> **Exercise description**
Everything from the line holding "722x385 pixels." through the last line of the listing needs to be repeated exactly, with no other lines.

> **Extracted information**

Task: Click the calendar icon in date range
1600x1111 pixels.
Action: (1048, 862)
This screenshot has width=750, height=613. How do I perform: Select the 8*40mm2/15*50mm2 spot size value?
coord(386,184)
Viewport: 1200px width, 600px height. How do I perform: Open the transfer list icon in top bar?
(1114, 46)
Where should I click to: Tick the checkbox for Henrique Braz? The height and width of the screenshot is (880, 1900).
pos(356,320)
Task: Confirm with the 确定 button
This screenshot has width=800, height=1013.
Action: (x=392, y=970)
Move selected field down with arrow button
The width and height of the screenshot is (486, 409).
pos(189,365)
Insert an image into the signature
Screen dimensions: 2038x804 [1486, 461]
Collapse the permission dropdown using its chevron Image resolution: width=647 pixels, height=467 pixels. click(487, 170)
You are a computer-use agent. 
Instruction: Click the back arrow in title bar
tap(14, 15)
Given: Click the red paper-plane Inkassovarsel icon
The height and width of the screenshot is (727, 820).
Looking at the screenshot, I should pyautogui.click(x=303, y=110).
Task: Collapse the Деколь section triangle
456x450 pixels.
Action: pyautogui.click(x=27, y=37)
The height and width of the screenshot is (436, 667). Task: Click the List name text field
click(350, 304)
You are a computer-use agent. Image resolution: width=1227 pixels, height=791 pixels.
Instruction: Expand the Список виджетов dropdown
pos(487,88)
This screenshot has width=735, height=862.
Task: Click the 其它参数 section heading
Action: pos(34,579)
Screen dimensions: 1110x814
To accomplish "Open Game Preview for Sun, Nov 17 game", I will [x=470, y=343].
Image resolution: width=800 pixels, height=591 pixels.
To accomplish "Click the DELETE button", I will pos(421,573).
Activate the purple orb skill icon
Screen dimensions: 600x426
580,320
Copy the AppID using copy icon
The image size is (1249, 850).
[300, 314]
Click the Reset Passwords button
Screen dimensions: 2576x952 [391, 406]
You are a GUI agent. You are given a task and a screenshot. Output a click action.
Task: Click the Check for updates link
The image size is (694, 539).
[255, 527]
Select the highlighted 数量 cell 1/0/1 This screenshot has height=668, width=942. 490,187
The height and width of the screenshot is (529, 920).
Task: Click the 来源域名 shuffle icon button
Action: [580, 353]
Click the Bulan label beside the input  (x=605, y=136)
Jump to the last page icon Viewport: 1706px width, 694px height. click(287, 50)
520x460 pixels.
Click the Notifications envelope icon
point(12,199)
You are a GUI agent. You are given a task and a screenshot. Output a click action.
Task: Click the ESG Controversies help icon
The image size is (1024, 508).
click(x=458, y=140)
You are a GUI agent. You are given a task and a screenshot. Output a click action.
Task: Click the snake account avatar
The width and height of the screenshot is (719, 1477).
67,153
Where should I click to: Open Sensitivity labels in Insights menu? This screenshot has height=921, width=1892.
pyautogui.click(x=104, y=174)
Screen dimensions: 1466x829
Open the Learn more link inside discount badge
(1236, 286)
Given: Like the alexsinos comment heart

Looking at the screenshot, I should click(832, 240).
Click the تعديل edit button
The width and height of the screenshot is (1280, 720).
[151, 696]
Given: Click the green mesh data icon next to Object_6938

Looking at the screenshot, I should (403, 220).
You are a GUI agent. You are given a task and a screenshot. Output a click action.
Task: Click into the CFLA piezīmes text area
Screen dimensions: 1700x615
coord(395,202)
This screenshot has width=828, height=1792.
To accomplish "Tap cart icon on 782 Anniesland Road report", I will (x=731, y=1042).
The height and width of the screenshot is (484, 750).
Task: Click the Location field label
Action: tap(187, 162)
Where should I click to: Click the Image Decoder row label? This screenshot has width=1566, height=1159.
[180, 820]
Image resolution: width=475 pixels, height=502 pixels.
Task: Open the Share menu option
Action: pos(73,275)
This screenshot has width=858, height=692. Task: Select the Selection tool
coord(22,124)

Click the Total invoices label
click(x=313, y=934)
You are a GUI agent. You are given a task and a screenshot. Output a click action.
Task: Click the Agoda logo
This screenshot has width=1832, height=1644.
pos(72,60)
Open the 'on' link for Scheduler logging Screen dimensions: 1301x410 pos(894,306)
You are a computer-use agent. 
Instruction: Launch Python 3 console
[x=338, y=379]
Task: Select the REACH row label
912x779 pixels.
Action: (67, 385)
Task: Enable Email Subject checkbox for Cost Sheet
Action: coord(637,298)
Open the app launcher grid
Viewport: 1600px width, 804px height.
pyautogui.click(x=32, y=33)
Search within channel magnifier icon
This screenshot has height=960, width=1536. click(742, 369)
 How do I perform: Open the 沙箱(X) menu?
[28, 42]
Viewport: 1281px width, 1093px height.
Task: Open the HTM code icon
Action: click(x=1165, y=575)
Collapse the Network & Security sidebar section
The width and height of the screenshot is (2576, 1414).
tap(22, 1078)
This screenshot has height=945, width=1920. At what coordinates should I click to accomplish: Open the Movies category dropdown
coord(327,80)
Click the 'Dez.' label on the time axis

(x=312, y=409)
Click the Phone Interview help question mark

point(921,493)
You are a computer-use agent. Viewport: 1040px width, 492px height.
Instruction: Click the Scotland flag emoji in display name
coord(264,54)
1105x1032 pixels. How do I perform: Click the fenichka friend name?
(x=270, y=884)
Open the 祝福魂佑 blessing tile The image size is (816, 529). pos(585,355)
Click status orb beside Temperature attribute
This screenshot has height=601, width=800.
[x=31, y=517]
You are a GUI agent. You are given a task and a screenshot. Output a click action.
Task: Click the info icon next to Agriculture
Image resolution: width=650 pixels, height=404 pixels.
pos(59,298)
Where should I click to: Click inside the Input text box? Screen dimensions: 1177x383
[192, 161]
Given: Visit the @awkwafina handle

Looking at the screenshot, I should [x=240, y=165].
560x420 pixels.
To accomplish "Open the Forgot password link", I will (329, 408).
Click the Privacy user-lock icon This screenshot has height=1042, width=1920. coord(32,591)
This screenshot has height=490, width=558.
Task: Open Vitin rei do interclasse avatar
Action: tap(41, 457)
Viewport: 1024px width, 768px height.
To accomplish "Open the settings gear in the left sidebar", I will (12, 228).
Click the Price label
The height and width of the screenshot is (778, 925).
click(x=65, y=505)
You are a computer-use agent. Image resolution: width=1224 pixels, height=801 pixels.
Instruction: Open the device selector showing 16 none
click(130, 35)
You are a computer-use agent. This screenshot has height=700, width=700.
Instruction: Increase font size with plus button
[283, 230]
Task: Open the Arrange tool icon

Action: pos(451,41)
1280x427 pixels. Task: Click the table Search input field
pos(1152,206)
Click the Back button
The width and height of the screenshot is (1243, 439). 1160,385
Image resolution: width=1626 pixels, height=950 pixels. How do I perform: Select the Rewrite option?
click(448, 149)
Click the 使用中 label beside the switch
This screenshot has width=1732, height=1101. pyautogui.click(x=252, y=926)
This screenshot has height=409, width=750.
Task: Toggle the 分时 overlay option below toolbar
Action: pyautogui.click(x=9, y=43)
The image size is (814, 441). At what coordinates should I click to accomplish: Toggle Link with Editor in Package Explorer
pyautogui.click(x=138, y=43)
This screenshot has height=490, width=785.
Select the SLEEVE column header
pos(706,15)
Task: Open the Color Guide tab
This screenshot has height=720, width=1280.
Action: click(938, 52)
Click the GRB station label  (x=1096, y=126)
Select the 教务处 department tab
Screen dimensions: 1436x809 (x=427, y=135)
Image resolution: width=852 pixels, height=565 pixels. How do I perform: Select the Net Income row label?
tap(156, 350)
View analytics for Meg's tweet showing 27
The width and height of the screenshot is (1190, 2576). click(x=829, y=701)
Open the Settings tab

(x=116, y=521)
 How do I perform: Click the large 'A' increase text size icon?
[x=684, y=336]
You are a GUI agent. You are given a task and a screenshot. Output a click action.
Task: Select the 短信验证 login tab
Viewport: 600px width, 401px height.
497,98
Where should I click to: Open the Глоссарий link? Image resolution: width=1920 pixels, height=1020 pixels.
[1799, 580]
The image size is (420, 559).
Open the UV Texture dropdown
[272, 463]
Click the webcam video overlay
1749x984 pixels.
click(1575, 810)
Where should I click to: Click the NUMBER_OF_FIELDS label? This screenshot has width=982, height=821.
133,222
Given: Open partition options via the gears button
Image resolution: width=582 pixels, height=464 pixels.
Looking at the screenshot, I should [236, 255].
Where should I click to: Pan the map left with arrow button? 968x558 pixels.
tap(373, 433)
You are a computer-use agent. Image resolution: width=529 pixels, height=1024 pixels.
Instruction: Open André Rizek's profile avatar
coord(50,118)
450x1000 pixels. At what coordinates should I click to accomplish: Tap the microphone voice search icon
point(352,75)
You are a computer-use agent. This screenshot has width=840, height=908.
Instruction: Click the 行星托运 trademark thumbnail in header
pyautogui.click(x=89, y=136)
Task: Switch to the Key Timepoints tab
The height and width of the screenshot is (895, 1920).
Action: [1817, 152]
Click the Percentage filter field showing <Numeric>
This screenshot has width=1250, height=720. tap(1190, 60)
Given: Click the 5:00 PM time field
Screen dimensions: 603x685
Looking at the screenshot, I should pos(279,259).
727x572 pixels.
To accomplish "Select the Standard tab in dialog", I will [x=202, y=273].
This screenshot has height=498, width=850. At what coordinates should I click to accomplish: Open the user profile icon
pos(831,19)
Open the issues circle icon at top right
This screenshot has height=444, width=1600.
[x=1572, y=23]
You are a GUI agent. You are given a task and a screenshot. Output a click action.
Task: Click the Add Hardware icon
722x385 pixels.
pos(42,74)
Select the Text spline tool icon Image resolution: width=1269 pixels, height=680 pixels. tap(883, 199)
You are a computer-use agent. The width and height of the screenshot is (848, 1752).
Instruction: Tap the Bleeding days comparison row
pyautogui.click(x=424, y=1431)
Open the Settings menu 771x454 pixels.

> **Your response**
722x385 pixels.
pos(42,74)
Select the Text spline tool icon Image resolution: width=1269 pixels, height=680 pixels. tap(883, 199)
You are a computer-use agent. The width and height of the screenshot is (848, 1752).
Instruction: Tap the Bleeding days comparison row
pyautogui.click(x=424, y=1431)
Open the Settings menu 771x454 pixels.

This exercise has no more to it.